The guests are also looking great, Bellanaija is reporting that there were about 400 of them, which included several Nollywood actors. I was reading somewhere whether small weddings were possible in Nigeria, where guest lists usually start from 200 and run up to thousands, or if one had to have a destination wedding in order to minimize the number of guests.

But I wonder about destination weddings, don't they come with their own palava and expenses - travel, lodging, etc? I am thinking that if you keep the invitations low-key, and stay away from extended family and social groups, you might just work out a small wedding in Nigeria.

My own church wedding/reception in Nigeria had at least 500 people in attendance and that was because we had split the guest list over two days. A similar number has attended the traditional wedding the previous day. Left to me, I would have had a small wedding, but our parents are the social types and it made us happy to honor them that way, especially as they supported us a lot in the planning as we were both outside the country. All the wedding activities went without a hitch and everyone was happy.

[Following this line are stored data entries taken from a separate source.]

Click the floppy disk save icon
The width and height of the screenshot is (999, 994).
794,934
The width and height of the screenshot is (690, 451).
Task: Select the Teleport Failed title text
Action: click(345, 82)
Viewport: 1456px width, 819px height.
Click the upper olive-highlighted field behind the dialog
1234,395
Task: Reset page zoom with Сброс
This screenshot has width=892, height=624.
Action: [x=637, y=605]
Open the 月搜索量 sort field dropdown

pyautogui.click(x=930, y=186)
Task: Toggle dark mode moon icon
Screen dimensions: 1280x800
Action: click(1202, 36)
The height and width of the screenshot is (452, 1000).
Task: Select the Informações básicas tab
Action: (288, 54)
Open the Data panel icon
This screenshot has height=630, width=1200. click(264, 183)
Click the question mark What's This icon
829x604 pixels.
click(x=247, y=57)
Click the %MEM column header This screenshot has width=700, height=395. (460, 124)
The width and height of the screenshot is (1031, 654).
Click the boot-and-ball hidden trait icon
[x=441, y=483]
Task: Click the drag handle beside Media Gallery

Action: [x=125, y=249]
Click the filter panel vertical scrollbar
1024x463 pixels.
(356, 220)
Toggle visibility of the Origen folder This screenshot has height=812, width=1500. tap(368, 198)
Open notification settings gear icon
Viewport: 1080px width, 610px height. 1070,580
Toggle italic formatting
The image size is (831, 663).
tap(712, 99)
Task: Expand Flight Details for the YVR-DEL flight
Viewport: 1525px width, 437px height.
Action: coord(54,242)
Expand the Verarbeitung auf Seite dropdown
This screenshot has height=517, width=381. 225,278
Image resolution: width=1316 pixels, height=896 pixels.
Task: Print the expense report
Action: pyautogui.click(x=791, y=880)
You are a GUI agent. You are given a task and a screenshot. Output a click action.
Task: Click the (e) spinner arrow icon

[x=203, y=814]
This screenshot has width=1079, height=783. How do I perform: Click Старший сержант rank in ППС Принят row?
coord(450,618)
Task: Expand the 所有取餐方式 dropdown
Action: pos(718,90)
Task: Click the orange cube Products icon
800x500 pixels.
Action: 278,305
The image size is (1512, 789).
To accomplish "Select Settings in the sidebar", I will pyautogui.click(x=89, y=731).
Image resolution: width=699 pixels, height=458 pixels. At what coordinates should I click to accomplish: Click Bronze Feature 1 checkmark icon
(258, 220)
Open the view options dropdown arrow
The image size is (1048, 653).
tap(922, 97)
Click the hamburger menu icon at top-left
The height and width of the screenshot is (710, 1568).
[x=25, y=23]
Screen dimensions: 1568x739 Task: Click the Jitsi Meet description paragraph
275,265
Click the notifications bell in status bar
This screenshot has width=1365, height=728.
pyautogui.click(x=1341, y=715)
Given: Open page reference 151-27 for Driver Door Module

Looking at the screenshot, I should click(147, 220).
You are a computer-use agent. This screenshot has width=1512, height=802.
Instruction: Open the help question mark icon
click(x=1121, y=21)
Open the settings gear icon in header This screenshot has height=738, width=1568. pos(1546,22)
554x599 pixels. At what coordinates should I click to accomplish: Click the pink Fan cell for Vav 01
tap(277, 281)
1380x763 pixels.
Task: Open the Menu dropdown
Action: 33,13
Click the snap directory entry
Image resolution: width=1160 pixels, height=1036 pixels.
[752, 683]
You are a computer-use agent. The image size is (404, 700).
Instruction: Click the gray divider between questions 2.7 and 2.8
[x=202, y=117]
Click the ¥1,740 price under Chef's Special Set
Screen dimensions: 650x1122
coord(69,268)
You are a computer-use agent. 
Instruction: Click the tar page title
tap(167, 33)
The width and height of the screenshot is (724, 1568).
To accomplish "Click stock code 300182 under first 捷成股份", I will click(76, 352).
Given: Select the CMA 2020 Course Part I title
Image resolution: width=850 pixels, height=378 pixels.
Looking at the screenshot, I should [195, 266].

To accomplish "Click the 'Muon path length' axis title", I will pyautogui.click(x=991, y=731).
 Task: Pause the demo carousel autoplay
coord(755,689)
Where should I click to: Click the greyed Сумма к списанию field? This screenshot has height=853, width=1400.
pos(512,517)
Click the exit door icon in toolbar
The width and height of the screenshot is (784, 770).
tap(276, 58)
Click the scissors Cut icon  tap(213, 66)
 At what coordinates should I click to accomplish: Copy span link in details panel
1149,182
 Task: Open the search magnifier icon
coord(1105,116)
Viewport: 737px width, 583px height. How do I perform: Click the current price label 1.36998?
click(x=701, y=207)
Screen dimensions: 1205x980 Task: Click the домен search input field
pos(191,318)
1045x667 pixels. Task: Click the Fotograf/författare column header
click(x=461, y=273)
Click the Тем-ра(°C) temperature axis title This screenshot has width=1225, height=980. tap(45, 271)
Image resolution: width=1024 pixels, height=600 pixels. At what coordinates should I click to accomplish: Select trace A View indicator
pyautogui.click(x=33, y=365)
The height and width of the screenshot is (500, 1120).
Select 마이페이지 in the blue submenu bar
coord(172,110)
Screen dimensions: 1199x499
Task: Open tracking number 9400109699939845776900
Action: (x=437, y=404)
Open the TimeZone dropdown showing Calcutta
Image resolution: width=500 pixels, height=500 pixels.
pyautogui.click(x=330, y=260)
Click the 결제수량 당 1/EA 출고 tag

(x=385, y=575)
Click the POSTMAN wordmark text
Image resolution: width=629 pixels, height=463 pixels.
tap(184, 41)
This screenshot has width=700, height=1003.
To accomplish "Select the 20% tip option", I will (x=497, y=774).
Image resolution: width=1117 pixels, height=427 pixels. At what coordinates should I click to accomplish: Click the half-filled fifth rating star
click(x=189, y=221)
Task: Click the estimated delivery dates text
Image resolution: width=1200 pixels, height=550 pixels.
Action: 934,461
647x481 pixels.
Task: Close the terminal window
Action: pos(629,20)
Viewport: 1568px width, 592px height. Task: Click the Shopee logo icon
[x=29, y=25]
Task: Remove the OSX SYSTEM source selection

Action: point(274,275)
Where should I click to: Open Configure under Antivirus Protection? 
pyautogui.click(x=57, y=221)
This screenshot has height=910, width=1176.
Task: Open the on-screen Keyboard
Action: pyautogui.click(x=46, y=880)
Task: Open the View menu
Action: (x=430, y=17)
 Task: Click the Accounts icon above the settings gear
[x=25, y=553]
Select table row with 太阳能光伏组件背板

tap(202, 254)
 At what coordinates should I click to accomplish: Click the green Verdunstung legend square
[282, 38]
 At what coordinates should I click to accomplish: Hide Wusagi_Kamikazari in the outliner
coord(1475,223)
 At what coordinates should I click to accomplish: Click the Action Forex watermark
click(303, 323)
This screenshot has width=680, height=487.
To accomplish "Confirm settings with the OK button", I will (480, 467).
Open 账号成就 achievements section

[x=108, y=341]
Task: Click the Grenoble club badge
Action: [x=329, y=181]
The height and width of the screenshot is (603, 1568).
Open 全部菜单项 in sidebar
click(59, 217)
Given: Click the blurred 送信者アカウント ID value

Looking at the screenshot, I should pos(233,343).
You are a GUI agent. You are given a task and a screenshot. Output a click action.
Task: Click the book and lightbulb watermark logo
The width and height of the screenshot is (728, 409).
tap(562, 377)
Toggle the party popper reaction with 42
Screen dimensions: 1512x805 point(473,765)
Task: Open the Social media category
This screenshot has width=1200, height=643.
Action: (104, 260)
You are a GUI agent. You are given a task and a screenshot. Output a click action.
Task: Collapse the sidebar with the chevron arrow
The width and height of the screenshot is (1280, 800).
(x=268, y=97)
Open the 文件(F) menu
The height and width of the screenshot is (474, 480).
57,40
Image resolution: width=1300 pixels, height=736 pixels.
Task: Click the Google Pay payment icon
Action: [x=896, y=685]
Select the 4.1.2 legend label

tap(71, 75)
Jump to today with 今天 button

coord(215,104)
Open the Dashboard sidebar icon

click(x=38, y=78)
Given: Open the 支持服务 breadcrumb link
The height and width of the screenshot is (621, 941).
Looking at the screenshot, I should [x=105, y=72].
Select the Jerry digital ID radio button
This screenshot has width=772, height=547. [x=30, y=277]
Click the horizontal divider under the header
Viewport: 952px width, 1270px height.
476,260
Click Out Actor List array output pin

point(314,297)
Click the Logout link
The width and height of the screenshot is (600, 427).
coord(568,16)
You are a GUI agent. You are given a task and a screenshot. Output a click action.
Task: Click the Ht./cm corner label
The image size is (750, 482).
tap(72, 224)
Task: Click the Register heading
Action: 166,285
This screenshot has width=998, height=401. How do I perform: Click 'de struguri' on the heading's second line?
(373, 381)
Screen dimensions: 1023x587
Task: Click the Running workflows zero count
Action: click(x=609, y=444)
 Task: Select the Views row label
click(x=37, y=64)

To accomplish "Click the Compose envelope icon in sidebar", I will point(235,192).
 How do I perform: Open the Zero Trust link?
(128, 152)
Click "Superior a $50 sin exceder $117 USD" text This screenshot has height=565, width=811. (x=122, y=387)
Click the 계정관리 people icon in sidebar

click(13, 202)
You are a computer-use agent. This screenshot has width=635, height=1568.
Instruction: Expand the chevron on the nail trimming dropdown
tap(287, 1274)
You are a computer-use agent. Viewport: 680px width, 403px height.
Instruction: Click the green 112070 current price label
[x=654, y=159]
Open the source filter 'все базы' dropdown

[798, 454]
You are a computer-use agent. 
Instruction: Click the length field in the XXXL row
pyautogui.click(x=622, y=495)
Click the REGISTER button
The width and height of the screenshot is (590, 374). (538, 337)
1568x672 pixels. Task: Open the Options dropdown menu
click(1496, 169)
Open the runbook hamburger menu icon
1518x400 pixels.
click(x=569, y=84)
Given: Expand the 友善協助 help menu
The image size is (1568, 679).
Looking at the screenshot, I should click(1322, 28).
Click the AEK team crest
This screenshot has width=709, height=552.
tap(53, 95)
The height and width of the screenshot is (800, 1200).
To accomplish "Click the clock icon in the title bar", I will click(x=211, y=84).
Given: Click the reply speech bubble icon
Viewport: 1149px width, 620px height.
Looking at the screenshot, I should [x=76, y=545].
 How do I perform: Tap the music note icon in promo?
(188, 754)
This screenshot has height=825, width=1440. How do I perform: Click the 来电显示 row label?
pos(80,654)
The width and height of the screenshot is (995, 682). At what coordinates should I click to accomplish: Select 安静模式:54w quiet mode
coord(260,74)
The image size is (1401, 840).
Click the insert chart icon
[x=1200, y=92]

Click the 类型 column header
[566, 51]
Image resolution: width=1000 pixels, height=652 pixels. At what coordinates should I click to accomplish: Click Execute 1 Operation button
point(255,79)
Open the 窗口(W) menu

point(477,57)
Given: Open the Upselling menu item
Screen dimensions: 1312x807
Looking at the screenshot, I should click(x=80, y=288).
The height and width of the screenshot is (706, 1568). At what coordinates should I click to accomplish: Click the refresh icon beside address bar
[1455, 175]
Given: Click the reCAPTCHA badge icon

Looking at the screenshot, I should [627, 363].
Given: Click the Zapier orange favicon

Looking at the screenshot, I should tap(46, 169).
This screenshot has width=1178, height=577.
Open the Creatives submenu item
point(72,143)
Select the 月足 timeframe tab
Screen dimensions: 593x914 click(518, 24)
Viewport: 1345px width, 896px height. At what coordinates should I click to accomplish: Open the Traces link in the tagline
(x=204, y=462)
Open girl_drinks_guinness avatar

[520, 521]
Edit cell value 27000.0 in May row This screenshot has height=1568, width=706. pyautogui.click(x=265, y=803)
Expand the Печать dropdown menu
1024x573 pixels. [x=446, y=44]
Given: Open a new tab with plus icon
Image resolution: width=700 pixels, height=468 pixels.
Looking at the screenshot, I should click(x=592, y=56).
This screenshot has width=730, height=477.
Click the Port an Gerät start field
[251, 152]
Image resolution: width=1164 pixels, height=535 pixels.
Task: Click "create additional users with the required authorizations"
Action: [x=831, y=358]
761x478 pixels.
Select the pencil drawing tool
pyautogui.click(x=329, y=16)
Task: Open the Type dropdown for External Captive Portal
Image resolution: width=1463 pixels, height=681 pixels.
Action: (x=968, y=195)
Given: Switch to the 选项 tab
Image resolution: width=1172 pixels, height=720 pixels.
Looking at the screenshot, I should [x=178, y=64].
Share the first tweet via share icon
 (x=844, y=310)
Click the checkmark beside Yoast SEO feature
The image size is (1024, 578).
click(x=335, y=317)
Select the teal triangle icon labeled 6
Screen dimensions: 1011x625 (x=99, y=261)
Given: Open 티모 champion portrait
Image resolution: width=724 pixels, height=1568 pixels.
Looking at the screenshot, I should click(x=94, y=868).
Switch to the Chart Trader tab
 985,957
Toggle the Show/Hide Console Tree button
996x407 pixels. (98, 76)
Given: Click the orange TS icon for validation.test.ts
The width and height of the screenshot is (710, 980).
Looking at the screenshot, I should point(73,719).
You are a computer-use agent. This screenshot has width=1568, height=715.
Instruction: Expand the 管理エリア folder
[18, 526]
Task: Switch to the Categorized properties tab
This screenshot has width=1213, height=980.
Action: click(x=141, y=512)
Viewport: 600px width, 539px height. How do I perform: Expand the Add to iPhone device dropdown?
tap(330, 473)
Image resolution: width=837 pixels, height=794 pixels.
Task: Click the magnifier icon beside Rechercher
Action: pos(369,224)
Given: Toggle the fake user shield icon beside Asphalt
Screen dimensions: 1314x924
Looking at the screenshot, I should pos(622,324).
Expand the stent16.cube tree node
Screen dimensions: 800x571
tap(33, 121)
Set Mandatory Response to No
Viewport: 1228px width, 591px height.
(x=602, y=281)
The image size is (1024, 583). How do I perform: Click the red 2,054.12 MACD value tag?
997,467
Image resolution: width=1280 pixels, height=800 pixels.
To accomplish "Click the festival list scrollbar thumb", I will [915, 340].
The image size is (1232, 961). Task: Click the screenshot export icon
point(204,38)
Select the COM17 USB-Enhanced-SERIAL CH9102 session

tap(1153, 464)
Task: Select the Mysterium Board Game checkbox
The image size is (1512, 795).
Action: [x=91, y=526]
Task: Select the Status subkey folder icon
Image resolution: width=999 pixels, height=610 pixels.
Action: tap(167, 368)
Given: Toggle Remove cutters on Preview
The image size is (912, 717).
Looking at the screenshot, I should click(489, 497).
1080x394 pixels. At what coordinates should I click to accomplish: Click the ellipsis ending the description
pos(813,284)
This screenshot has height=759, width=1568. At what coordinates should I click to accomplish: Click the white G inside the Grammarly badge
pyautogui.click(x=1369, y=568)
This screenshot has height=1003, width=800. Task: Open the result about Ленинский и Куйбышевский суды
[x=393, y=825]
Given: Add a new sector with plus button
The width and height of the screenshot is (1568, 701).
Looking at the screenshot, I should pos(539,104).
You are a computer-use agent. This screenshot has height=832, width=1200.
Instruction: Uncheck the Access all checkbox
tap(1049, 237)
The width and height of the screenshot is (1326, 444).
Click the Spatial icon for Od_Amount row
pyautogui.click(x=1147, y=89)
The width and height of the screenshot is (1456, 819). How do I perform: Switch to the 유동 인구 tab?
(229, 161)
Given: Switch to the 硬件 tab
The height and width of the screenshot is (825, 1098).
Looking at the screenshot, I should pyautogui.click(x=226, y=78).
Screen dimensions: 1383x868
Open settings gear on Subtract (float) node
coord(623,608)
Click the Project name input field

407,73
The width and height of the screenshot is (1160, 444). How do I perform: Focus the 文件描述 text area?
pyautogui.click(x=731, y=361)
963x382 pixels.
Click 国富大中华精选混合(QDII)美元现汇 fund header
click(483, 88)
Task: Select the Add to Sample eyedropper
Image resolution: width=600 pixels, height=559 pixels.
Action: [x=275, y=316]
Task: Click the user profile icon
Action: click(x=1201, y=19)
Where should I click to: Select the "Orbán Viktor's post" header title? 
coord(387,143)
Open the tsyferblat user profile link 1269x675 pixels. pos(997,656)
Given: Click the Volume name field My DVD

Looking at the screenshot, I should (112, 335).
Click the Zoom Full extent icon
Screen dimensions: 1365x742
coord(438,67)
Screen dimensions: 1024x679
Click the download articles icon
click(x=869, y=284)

That said, I can however see the appeal of exclusive, invites-only weddings, whether in Nigeria or at a destination outside the country - has anyone considered a Nigerian destination wedding - like Obudu, or Abuja if you both live in Lagos? With such a wedding, it is likely you know all the guests personally and you can cater with a specific number of people in mind, helping to keep expenses within your budget.

So what about you ladies and gentlemen - if married, which one did you go for, and did it meet what you wanted? If you're not married yet, which do you prefer and why?

BTW, you can see more pictures of the Stephanie Okereke wedding here.




21 comments:

  1. Stephanie and Linus look really happy. I wish them every success and joy in their marriage.

    Mo Cushla and I had a huge traditional ceremony in my village where the guests were mostly our parents. Then we also had a huge church wedding in the UK. The guests were a mix of ours and the parents friends as well as family.

    I can see the appeal for destination weddings but I didn't have one because I wanted as many of our friends and family as could to share in the joy of our special day.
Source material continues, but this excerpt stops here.